>> start Text shown

Infinite-dimensional vector space over $\mathbb{Q}$

Question

Below is a problem I'm currently working on:

Let $V$ be the set of all real-valued functions on $\mathbb{R}$. Let $W$ be the subset of $V$ consisting of all functions $f$ with property $f(a) = 0$ for all $a\in \mathbb{Q}$. Prove that $W$ is an infinite-dimensional vector space over $\mathbb{Q}$.

Here are my thoughts so far:

Since every real number is either rational or irrational, it's enough to say how such a function behaves on the irrational numbers. We could take $f(x) = 1$ on the irrational numbers, $f(x) = x$ on the irrational numbers, $f(x) = x^2$ on the irrational numbers, etc. This gives an infinite basis for $W$ over $\mathbb{Q}$ by letting $f(x)$ be $0$ on the rational numbers and a power of $x$ on the irrational numbers.

Does the above suffice? Or am I missing something completely from the wording of the problem? Do I have to be more careful?

Thanks!

>> end Text shown

__To be done__
A: In the forum question, what value must every function in W take at each rational number?
B: According to the forum question, why is it enough to describe how a function in W behaves on the irrational numbers?

>> start Material supplied

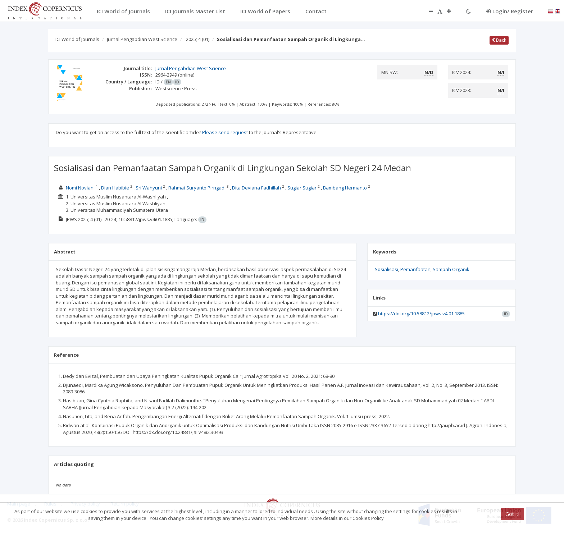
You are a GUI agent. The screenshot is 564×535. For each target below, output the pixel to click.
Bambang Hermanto (345, 187)
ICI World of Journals (77, 39)
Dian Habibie (115, 187)
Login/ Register (509, 11)
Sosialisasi (386, 269)
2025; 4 (197, 39)
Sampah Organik (451, 269)
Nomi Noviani (80, 187)
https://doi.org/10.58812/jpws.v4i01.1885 (421, 313)
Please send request (225, 132)
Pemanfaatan (415, 269)
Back (499, 40)
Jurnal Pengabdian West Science (142, 39)
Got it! (512, 514)
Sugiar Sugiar (302, 187)
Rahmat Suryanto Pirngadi (197, 187)
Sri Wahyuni (149, 187)
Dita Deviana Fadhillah (256, 187)
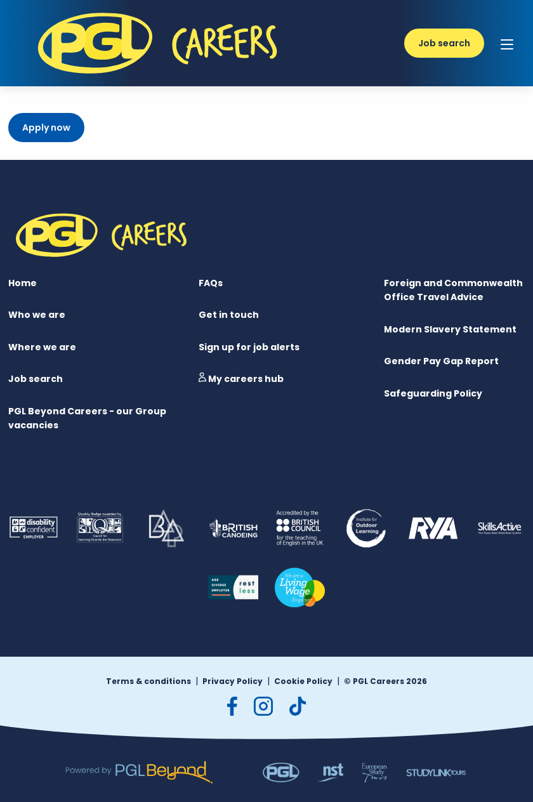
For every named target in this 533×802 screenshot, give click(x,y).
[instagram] (263, 706)
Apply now (46, 127)
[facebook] (232, 706)
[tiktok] (297, 706)
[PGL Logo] (160, 79)
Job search (444, 43)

>> end Material supplied

__Full answers__
A: Every function in W must equal 0 at each rational number.

B: Every real number is either rational or irrational. A function in W is already fixed at 0 on the rational numbers, so its values on the irrational numbers determine it completely.